DATA EXCERPTS:
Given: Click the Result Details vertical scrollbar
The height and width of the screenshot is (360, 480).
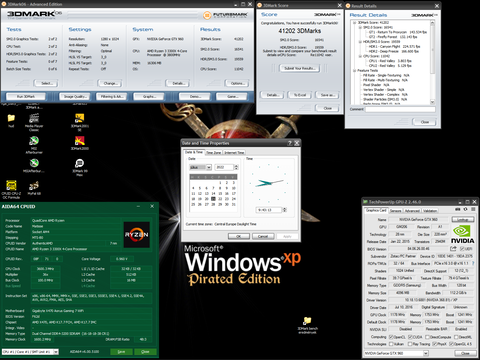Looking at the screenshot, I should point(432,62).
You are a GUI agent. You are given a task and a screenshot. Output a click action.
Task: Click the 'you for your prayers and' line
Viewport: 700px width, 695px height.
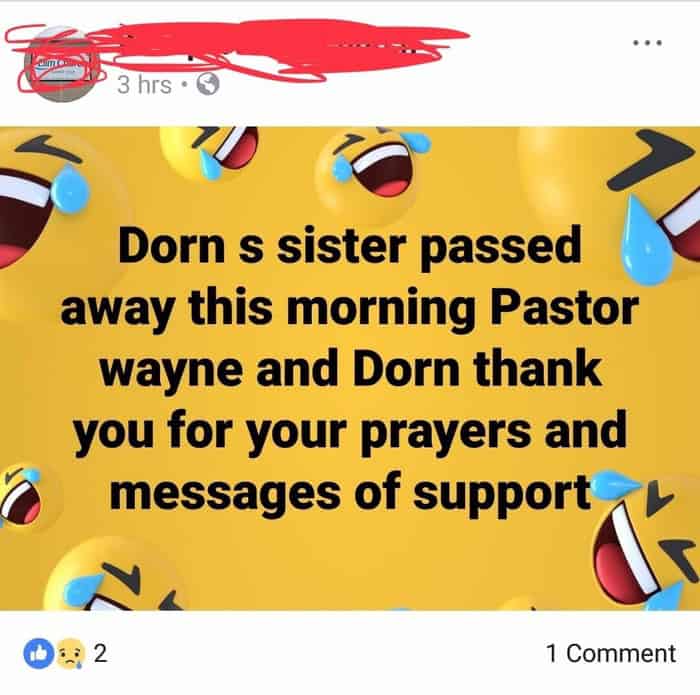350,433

---

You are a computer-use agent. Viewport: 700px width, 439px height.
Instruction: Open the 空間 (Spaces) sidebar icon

ACTIVITY:
Find and copy each line above that includes the string "agent".

REPLY TO THE TASK:
You are a GUI agent. You are given a task and a screenshot. Output a click action.
You are a computer-use agent. Viewport: 700px width, 439px height.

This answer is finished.